Stop lurking! Stay logged in to search, review beers, post in our forums, see less ads, and more. Thanks! — Todd
On the Wings of Armageddon by DC Brau
The guys at DC Brau aren’t afraid to creep people out. So when it came time to conceptualize their next beer, the dark side was the first place they went.
“We wanted something apocalyptic,” says Brandon Skall, who co-owns DC Brau along with Jeff Hancock. “But we also wanted to tie in flight,” since the only hop varietal used in this Imperial IPA is Falconer’s Flight. “‘On the Wings of Armageddon’ is carrying a message.”

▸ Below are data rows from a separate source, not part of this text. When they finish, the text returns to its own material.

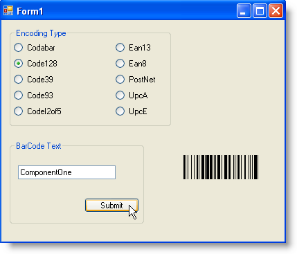Open the Form1 window icon menu
Image resolution: width=297 pixels, height=254 pixels.
click(x=8, y=10)
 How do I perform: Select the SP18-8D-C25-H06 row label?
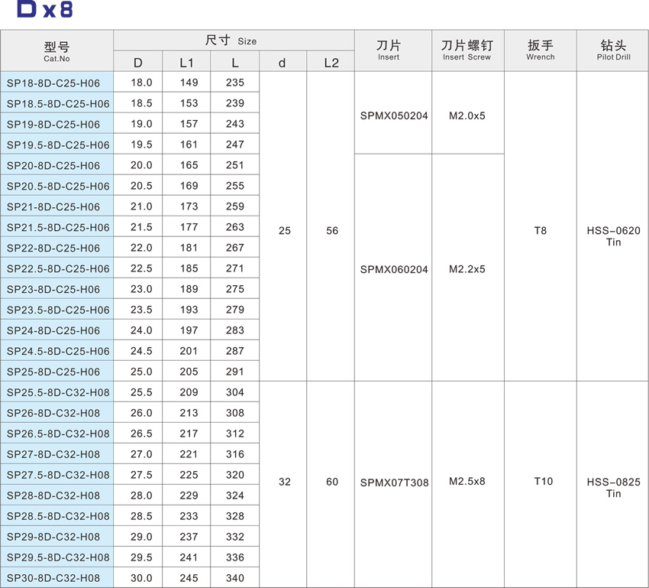57,82
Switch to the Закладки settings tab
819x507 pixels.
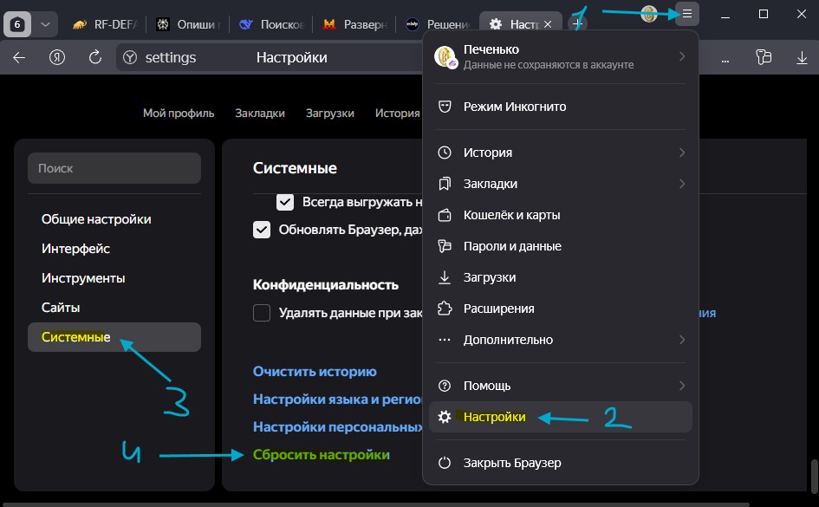[x=260, y=113]
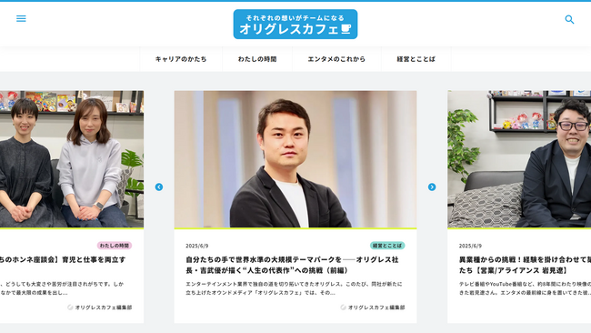Image resolution: width=591 pixels, height=333 pixels.
Task: Click the center portrait thumbnail of the man
Action: 296,159
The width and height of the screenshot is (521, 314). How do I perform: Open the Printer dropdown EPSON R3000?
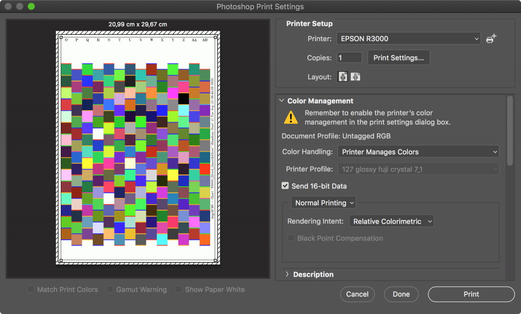[408, 39]
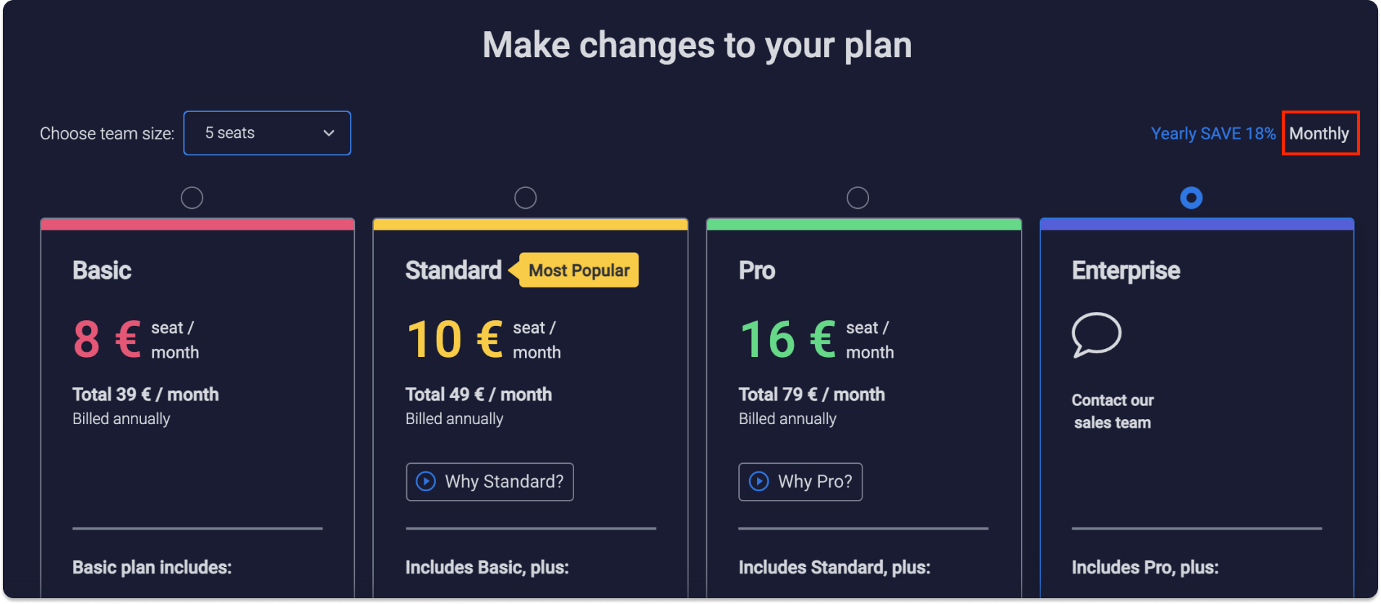Click the Enterprise chat bubble icon

click(1096, 335)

They had the name; they even had the launch party figured out—candles, robes and masks à la Eyes Wide Shut. “[The brewery staff] were going to come out like monks and proclaim the tapping of the beer, like they were ushering in the final days,” says resident designer Rob Shortley, who then took all this imagery and created one label.
“It’s the manifestation of [the] spirit or demon of Armageddon that the monks were calling forth,” says Shortley. “I wanted to make something that a 10-year-old me would have scrawled on the pages of his math notebook.”
It seems DC Brau’s fans don’t mind being creeped out, either—the shrouded skull with gothic wings and daggers became their second-fastest-selling T-shirt.
The ominous imagery fits with the brewery’s aesthetic, which Shortley says “started with a Soviet-era ‘Constructivist’ feel and has grown and morphed into this whole modern-meets-vintage-meets-DIY-meets-heavy metal-meets-punk thing.”
Heavy metal sets the tone of DC Brau—it supplies the soundtrack for brew days, and often plays on the sound system at the bar. In fact, DJ’ing in the local music scene is how Skall, Hancock and Shortley met. “We’re all a family,” says Shortley. “I think what I try to express in art, and the rest of the crew expresses with the beer, is, ‘Make something awesome.’”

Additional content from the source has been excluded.